Elaborate stencils may need to be fixed with tabs of masking tape while you work, but simple ones can be held in place with your free hand.
If you prefer, you can work freestyle, using your eye and masking tape to keep the plumb line straight.
Making It To The Border
To paint a colored border around the a roller blind –
- position the masking tape a few inches or centimeters from the one, two or three visible sides,
- brush paint color up to each edge of the blind and
- leave the paint to dry before peeling off each piece of masking tape.
Tip Number Three – Making Your Own Stencil from Paper Doilies
If you can’t find a stencil you love, paper doilies make charming patterns, like fine china. You could even copy blue and white china pattern. Shades of blue on white give a chic and instant blue and white effect. Or paint one stencil white and the next one blue.

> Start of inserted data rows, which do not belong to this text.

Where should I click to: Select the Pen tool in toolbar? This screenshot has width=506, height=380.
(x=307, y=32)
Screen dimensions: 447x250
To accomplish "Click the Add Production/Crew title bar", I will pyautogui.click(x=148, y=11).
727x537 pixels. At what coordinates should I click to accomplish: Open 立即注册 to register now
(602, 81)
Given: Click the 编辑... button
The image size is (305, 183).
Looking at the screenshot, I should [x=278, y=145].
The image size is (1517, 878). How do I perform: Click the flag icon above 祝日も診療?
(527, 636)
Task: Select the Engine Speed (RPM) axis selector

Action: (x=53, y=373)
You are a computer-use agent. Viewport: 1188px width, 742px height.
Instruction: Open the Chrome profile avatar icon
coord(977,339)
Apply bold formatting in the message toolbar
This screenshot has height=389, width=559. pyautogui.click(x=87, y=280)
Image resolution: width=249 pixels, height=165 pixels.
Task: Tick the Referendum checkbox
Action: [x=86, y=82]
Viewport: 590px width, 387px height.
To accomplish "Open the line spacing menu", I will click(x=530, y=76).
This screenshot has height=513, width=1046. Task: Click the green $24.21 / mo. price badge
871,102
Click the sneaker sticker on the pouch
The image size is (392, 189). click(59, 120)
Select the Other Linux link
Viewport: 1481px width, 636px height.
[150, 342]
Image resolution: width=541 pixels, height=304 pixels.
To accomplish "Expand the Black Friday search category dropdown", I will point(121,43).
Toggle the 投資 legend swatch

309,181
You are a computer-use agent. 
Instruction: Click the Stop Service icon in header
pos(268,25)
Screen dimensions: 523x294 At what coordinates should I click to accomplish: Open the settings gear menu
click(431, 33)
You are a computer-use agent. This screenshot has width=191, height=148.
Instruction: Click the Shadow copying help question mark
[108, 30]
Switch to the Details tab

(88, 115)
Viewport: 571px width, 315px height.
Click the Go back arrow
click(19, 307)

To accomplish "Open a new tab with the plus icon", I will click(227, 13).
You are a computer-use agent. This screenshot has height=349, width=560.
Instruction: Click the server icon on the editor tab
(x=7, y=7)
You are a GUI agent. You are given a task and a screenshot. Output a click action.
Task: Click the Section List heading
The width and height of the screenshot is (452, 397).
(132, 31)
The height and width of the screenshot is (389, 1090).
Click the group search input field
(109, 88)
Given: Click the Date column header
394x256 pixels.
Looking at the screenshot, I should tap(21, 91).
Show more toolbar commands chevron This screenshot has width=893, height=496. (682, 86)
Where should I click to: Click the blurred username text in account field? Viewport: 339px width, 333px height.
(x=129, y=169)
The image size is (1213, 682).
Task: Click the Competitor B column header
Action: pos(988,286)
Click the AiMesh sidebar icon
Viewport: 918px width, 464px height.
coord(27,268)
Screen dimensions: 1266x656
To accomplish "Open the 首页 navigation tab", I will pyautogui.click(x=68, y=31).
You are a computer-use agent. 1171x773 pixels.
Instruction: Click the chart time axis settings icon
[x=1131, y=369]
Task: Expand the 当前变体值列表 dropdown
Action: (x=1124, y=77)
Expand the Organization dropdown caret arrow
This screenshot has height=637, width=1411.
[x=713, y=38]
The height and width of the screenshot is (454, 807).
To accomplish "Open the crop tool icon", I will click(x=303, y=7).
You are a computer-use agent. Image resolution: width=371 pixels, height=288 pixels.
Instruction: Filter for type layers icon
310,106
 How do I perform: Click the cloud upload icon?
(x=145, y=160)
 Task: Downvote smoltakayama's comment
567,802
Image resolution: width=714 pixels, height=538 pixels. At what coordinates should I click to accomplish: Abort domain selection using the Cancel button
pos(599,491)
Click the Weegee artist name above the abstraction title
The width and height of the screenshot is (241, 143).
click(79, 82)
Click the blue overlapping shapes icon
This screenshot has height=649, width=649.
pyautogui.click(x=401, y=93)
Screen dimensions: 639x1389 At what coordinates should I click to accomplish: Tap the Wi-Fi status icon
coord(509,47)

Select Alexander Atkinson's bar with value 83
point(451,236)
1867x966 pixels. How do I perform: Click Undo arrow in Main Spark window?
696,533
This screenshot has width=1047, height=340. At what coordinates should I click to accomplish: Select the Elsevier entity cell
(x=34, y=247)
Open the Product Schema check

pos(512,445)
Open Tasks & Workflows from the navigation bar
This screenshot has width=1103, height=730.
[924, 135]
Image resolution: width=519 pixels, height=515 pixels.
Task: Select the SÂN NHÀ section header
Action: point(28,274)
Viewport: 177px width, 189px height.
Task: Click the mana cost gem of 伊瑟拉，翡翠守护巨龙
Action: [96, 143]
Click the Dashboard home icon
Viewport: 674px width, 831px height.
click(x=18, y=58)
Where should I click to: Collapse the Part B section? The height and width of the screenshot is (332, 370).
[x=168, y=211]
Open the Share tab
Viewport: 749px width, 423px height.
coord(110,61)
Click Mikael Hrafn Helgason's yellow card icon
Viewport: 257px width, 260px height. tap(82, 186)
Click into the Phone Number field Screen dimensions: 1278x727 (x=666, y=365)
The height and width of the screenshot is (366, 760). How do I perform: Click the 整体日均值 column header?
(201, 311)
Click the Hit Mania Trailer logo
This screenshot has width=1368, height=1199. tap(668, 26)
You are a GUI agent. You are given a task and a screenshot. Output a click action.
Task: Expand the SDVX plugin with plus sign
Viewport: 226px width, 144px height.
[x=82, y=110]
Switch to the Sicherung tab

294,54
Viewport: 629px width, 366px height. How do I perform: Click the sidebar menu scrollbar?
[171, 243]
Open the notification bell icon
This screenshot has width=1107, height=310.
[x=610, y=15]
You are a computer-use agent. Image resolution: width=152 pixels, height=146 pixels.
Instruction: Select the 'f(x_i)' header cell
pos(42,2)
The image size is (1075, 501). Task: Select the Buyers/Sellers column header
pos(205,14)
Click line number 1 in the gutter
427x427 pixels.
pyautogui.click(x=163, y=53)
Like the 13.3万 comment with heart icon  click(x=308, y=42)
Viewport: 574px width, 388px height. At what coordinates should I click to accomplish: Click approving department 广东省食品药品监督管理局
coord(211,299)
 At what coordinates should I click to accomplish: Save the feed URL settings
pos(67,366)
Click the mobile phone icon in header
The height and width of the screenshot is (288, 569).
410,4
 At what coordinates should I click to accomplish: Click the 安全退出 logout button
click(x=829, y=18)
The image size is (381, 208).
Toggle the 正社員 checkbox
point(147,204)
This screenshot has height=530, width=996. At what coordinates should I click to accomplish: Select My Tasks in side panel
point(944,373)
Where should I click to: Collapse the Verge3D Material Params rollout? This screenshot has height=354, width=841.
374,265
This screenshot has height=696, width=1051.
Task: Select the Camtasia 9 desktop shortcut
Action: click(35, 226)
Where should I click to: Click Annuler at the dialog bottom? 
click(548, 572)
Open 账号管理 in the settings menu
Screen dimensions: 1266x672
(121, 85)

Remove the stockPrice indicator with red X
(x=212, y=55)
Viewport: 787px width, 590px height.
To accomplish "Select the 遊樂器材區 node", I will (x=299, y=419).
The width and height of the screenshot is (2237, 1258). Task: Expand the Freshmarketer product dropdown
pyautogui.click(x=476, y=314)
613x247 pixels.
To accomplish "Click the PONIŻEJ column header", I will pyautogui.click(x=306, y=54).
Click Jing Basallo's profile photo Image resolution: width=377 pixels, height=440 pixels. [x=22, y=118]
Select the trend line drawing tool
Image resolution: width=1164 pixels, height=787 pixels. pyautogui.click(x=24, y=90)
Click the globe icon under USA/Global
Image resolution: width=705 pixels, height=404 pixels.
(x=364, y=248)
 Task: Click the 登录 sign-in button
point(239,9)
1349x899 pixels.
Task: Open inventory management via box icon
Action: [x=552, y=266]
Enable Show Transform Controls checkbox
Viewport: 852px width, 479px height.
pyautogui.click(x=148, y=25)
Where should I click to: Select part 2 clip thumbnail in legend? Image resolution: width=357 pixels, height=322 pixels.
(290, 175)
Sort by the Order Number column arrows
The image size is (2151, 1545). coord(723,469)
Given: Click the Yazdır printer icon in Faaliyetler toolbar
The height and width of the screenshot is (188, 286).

You may need to strengthen the doilies with a lick of varnish or shellac, and a quick spray of glue on the back to keep you designs in place while you paint.
Squeeze acrylic paint colors that match your existing curtains, and wall paint colors, on to your paper plate with a little acrylic medium in the middle. This adds transparency to your paint colors and makes them easier handle.
Work a little medium into the paint colors and test them on newspaper.
When you have the tones you want, make sure your stencil brush is not overloaded; a wet brush can make a splat or paint can run from your brush down your roller blind.
Work you paint color up into the bristles while removing surplus moisture; by jabbing it repeatedly on to your newspaper.
When it prints a soft but distinct spot of color, rather than a blob, you can start on your blind.
If in doubt, try it on the top of your blind first; this part of your roller blind is hardly seen when the blind is installed.
Use words if no other pattern stirs you..
Painting Your Stencil
When the paint color is right, begin stenciling from the bottom of your blinds. Remember this is the area of your blinds that are most visible. Use the brush in a circular scrubbing motion for a clear, even print. Leave them to dry and then hang! It’s as easy as that.